Traduction: Gabriel Rebourcet
Editeur: Atelier La Feugraie
Collection: Allure Du Chemin (l')
Nombre de pages: 96 pages
ISBN: 2905408561
LES MAINS
J’observe mes mains. Je les regarde
comme un miroir,
une carte de l’univers
- la crête des veines et les ornements
de l’épiderme, les poils, les ongles luisants.
Je dévale les adrets jusque dans la forêt sauvage,
je chemine depuis les savanes jusqu’aux rochers du rivage.
Ces derniers temps, de petites tavelures
m’ont rappelé que le temps s’écoule.
Vous avez donc fini par fleurir, leur dis-je pour les consoler.
Les longues soirées sont revenues. Merci, puisque vous me
laissez vous regarder. Ne bougez plus. Restons ainsi.
INSOMNIA
Les jours gris je les supporte bien, vraiment. Le ciel est au plus
bas, je sais le prévoir, et la distance qui me
sépare de ceux que j’aime est la même que
jusqu’en Océanie, à ces voûtes célestes, au
faîte de l’arc en ciel,
au temps même de la jeunesse, mais comme
son manteau pour celui qui se meurt de froid, ou sa planche
de salut pour le naufragé qui se noie, on a volé aux
insomniaques
la clé de la ténébreuse forteresse, dont les
hautes tours
découvrent tout le globe de la terre, même dans
l’obscurité,
quand notre planète sombre sous les cris de
souffrance. Il y a longtemps, très longtemps, une main
fraîche se posait sur ce front. Une voix disait : Dors !
Il y avait quelqu’un.
LE PREMIER SENS
Tu es incroyablement proche encore un instant,
tu es une illusion, une voix, un parfum presque.
Il manque seulement le toucher, le plus primitif de tous les sens,
mais celui précisément dont usa Dieu pour façonner
l’argile,
par qui le ver sait qu’il existe, celui qui porte la douleur
quand on torture ou quand on aime, par qui tu me manques
fuyant loin de mon être, la ligne tendre de ton aine,
et ta main rugueuse.
( Ecrit après une conversation téléphonique. )
Images naturelles - N° 1
Malade le renard se retire dans le tréfonds de son terrier. Sa
fourrure se détache comme une quenouille, poissée de
pluie, la mort se rapproche. Un haut pin veille sur l’éboulis de
rochers, dans l’aiguillée verte les bijoux perlés de la
pluie scintillent sur ce jour ultime. C’est une sorte de fête.
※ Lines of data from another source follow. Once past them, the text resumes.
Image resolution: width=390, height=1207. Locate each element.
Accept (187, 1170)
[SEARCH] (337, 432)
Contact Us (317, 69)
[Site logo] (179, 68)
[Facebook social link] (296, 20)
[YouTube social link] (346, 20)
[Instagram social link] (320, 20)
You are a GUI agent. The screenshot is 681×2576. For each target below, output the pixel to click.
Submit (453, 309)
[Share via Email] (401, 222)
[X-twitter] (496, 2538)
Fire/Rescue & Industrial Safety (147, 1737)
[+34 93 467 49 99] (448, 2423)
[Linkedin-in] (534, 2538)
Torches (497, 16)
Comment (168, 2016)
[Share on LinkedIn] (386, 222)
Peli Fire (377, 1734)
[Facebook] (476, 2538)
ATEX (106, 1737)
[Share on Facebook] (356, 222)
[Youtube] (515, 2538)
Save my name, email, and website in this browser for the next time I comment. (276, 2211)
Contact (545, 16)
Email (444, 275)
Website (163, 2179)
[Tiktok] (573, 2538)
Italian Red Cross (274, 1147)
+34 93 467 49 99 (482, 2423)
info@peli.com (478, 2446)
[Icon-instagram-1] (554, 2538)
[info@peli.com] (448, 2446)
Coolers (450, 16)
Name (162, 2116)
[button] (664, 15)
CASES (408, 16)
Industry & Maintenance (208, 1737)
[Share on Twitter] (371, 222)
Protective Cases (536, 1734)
Une corneille lui rend visite, elle chantonne. Adieu, murmurent la
forêt et le monde alentour. Une âme se détache de sa
trousse de chair et crie en s’en allant: Pourquoi ? Pourquoi y a
t-il encore des étoiles ? Pourquoi faut-il tomber si bas ?
Images naturelles - N° 3
La feuille du pommier se détache petit à petit.
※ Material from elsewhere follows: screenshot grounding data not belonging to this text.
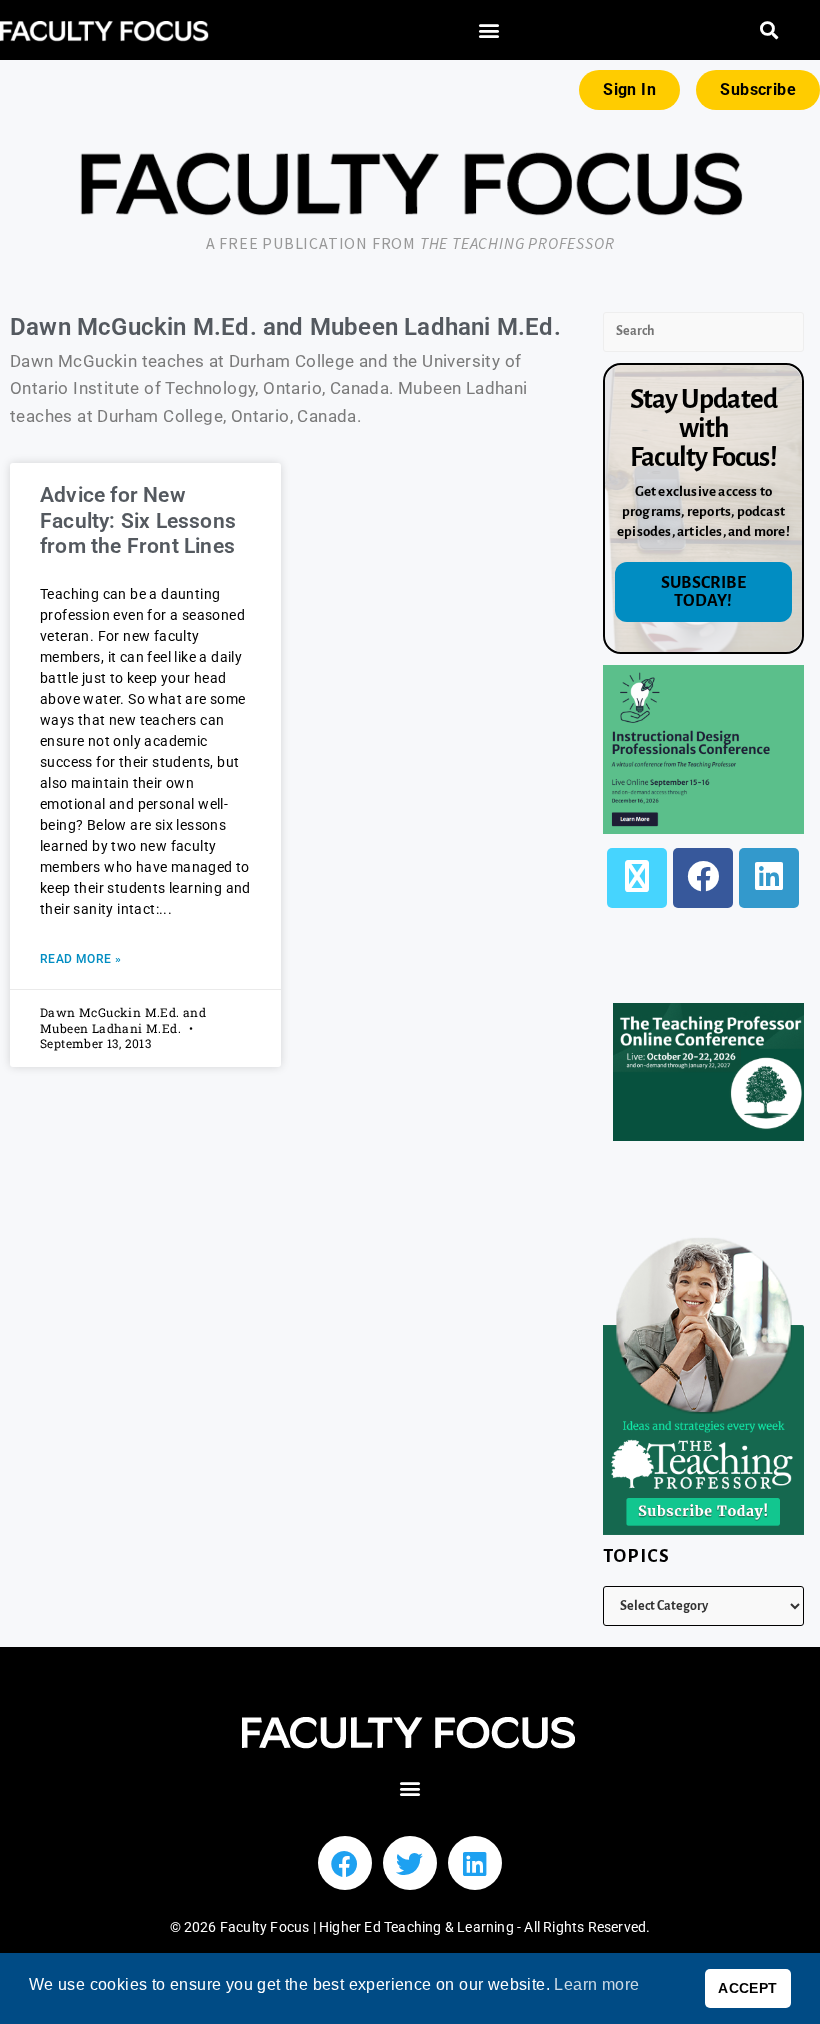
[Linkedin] (475, 1863)
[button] (489, 30)
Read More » (80, 959)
Inévitable destinée, depuis longtemps. L’arbre l’a
rejetée sans même lui dire merci. Jadis déjà
elle s’est extirpée de l’arbre toute seule, destin toujours
inévitable. L’arbre le voulait ainsi, la feuille est née,
sans le vouloir, elle a répondu d’elle-même, quand on lui
a commandé. L’arbre, quelqu’un. En ce temps-là, le monde
avait un autre parfum, la lumière ruisselait. Les nuits
échevelées viraient au jour, vint le temps des fleurs.
Les abeilles, puis les fruits verts. Un duvet tendre recouvrait encore
sa peau, avant que n’apparaissent les taches rouillées. Le temps
est passé de plus en plus vite, le temps fuyard. Aujourd’hui
donc il faut choir, ce soir elle tombe à terre. L’arbre ne
bronche pas, l’arbre demeure. Toute chose a un sens, et l’arbre le sait.
Images naturelles - N° 15
L’oiseau est un génial bouquet de plumes avec un peu de chair,
une fleur rouge dans le flanc, pleine de sang.
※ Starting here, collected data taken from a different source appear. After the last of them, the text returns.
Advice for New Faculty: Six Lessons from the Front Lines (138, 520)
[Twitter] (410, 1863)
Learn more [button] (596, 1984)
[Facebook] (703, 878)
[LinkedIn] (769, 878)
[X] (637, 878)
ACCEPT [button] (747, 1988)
Le hérisson tourne la nuit dans le quartier comme un gendarme
affairé,
il en reste une tache en galette sur l’asphalte. Le chien dort
comme il dormirait au bord d’une route, l’âne fait de même,
les yeux solennels du chameau bougent encore,
et puis des douzaines de chats et des lapins. Des autos.
Les hommes ont des dieux, mais ils ne s’en servent pas.